YOUR ASSIGNMENT: Which of the lines in the records below hold the string "computer"? Copy every one of them.

INPUT MATERIAL:
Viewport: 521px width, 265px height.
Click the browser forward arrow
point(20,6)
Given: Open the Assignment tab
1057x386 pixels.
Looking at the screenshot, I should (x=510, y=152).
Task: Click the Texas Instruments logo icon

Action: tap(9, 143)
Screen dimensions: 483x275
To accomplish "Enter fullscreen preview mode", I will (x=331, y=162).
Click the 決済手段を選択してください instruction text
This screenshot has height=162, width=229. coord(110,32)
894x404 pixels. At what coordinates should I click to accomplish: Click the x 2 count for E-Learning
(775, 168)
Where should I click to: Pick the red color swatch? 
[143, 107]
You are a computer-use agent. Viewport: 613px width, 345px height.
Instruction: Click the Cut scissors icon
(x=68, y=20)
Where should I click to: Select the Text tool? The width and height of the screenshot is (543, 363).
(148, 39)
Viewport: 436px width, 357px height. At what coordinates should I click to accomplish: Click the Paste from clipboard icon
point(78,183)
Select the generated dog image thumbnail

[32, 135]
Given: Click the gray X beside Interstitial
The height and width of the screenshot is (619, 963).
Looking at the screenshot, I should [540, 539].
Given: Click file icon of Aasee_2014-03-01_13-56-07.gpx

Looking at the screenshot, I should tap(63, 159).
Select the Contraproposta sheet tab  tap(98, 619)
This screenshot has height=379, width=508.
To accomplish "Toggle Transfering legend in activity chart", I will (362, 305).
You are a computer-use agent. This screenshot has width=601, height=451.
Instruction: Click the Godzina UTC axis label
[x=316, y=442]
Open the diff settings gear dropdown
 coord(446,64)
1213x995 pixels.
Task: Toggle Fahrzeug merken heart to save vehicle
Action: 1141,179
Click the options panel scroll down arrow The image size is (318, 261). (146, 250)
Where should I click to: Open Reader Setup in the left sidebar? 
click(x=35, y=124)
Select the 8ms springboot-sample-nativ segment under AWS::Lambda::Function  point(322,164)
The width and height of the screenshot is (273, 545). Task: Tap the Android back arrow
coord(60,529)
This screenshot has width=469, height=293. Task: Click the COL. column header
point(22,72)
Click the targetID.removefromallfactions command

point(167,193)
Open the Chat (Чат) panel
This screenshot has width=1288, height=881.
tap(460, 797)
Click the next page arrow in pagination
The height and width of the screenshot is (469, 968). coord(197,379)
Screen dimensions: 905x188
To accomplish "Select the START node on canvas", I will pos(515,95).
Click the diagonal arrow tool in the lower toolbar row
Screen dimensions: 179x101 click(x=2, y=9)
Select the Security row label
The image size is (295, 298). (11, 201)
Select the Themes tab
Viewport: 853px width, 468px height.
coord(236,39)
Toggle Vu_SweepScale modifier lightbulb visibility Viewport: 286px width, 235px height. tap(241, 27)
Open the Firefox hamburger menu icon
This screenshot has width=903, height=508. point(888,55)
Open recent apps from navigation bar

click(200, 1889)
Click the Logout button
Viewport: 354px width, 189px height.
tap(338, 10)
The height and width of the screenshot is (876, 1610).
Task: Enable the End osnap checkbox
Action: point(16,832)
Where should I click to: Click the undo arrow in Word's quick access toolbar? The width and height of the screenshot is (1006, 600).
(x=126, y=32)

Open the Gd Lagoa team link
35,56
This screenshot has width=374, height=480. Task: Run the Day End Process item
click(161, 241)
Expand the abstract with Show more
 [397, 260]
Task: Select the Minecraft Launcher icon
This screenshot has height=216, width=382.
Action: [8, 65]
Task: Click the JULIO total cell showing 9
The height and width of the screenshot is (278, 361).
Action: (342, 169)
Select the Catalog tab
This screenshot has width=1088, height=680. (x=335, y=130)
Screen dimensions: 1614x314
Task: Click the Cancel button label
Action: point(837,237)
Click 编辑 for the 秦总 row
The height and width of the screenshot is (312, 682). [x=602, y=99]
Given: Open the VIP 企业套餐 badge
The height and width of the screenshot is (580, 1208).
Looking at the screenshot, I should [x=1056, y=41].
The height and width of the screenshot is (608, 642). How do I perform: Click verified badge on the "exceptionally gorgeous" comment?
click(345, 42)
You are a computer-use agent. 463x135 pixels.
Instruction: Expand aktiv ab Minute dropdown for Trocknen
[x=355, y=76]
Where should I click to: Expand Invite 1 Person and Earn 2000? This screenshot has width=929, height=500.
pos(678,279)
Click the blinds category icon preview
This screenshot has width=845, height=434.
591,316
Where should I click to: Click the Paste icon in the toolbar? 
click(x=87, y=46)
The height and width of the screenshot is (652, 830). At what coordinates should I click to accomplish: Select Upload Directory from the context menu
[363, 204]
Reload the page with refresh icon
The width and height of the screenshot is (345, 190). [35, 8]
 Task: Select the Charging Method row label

FINISHED EXERCISE:
You are a computer-use agent. Viewport: 613px width, 345px height.
You are a computer-use agent. This screenshot has width=601, height=451.
You are a computer-use agent. 463x135 pixels.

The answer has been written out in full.